- [Exercise description]
Select, from the material below, each line with "Collapse" in it.

==== Information supplied ====

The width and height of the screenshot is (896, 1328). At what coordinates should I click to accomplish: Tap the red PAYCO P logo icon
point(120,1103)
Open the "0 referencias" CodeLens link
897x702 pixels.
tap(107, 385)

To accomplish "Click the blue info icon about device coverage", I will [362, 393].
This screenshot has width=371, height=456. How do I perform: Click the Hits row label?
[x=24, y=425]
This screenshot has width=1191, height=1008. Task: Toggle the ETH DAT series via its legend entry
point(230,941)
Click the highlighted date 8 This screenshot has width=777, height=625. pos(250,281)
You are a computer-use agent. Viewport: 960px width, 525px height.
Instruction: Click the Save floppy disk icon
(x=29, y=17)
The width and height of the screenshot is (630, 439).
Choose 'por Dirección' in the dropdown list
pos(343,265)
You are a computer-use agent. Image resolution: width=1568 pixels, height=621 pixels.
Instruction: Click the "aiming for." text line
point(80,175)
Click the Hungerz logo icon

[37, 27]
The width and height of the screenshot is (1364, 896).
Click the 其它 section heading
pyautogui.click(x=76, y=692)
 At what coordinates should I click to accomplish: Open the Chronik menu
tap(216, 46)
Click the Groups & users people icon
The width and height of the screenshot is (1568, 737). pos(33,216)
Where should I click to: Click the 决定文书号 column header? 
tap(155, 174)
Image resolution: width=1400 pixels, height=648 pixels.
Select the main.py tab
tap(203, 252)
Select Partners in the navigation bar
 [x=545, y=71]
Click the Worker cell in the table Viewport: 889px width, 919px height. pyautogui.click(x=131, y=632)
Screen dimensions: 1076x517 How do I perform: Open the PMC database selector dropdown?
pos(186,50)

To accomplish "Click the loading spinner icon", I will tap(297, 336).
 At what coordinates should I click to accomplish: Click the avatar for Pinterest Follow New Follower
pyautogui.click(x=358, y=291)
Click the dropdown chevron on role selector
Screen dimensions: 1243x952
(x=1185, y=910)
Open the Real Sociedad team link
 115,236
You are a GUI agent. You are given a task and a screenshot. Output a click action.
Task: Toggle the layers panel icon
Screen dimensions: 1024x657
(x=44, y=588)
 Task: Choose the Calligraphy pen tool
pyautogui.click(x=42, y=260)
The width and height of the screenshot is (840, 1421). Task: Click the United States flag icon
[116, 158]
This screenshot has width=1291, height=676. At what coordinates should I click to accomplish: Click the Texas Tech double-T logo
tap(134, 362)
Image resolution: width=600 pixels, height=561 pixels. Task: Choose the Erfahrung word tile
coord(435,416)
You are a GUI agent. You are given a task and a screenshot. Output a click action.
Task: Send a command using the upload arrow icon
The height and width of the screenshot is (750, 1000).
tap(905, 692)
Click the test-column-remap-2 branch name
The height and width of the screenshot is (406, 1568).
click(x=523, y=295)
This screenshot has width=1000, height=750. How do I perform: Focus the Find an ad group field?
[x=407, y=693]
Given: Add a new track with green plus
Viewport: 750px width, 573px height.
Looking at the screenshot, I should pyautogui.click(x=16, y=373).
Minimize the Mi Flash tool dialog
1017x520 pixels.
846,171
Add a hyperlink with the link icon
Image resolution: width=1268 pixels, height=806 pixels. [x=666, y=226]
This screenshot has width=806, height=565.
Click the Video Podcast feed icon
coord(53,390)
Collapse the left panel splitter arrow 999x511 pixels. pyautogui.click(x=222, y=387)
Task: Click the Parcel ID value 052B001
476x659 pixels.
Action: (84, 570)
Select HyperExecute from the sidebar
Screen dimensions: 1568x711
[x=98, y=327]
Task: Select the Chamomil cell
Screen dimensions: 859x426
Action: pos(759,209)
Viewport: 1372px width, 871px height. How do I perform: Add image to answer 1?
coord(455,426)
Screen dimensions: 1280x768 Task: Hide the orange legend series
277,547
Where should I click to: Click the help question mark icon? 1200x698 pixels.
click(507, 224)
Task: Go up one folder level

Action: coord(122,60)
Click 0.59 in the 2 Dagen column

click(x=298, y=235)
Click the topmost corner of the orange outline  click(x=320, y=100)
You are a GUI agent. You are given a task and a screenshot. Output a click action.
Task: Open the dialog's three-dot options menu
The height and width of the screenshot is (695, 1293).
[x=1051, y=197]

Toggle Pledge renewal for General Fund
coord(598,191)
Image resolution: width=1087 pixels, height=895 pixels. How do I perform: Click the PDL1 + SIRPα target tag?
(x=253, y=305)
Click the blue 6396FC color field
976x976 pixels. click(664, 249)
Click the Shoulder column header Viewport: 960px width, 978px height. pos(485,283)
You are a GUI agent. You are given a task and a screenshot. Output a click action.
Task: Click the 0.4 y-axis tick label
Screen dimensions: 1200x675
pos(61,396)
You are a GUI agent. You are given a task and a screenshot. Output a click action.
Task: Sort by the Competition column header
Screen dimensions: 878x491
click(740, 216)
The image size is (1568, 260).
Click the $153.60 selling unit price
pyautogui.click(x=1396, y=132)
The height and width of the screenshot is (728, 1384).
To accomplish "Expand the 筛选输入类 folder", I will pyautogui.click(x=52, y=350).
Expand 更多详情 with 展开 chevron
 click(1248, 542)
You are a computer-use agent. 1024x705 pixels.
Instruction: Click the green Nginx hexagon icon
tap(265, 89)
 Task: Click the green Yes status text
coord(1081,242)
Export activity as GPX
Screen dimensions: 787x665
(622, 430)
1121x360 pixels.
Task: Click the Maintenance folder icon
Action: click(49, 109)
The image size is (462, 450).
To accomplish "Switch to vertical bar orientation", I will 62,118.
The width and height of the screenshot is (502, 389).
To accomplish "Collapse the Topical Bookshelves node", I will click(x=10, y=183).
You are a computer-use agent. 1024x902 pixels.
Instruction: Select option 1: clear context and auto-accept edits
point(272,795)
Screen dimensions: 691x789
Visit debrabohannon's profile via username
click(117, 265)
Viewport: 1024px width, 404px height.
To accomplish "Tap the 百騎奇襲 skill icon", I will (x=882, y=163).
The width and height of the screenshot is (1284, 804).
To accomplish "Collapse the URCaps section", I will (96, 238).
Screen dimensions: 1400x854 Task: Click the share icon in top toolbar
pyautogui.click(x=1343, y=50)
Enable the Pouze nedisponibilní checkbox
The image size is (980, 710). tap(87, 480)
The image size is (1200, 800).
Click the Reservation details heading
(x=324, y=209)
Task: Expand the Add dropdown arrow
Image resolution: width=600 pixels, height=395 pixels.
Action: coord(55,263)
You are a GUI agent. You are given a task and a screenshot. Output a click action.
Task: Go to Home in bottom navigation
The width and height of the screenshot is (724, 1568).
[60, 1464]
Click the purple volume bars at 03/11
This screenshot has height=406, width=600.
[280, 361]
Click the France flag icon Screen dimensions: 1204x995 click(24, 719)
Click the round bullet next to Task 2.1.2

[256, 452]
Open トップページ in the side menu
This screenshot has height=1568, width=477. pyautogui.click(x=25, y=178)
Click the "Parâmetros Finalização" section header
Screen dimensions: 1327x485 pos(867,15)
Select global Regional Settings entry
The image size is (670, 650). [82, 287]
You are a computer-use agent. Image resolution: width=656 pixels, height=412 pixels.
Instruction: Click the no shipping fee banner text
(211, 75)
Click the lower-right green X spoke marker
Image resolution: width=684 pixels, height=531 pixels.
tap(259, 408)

====

- [Expected answer]
Collapse the left panel splitter arrow 999x511 pixels. pyautogui.click(x=222, y=387)
To accomplish "Collapse the Topical Bookshelves node", I will click(x=10, y=183).
To accomplish "Collapse the URCaps section", I will (96, 238).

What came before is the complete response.